A ROMA LATTINE, TAPPI DI BOTTIGLIA E SCARTI DIVENTANO FONTE DI ISPIRAZIONE.
Roma, Italia.
Con il patrocinio della Regione Lazio e di Roma Capitale presso il Complesso del Vittoriano, fino al 31 luglio, sarà esposta la mostra CRUSH – Manifesto globale: tappi di bottiglia, rifiuti di plastica e lattine diventano opere d’arte, firmate Fabio Ferrone Viola, che fa del riciclo la propria fonte di ispirazione.
La ricerca dell’artista ruota tutta intorno alla parola onomatopeica “Crush”, il suono che fanno le lattine quando vengono schiacciate. Da qui il termine crushismo, coniato dallo stesso artista che fa di questi scarti delle opere, riutilizzando materiale di scarto e rivestendolo di una nuova dignità artistica.
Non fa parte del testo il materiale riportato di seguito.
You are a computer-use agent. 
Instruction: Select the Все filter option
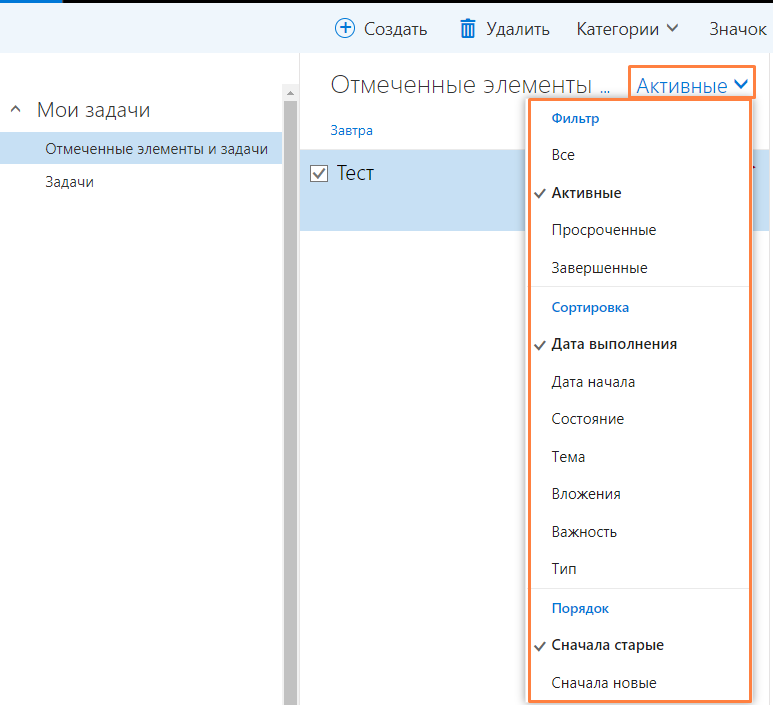(x=563, y=155)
Classe 1966, Fabio Ferrone Viola sin da bambino si è lasciato trasportare dal fascino dell’arte contemporanea, passione ereditata dal padre Franco. Le sue trasferte negli Stati Uniti negli anni ’70, segneranno per sempre la propria vena artistica grazie ai colori, alle luci e alla cultura americana.
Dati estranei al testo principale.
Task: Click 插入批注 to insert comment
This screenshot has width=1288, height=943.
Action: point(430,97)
Nel 2006 lascia definitivamente l’attività di creativo, stilista e responsabile di produzione, per dedicarsi a tempo pieno all’arte.
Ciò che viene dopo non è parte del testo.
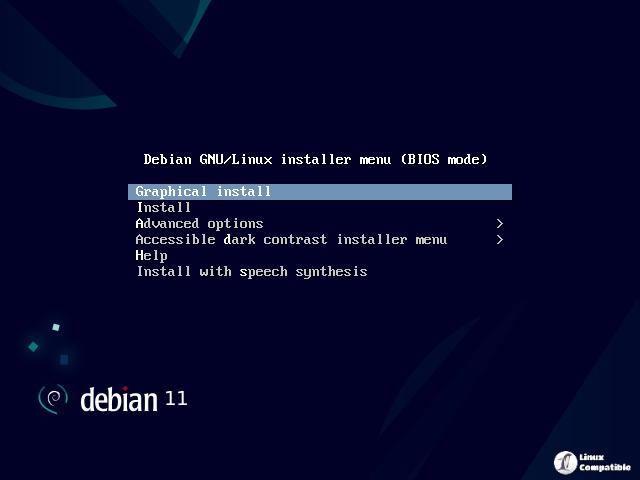Expand the chevron beside Accessible dark contrast
Image resolution: width=640 pixels, height=480 pixels.
coord(500,240)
Le sue opere figurative ed astratte raccontano la passione ma anche l’insofferenza rispetto all’avanzare del degrado ambientale, tentando di richiamare l’attenzione sull’urgenza del disastro ecologico.
Promossa dall’Associazione Michele Valori, in collaborazione con Micro Arti Visive, vede come media partner Inside Art, come partner la Rome University of fine Art (Rufa) e come sponsor tecnici Casale del Giglio e Oasi Valle Noce.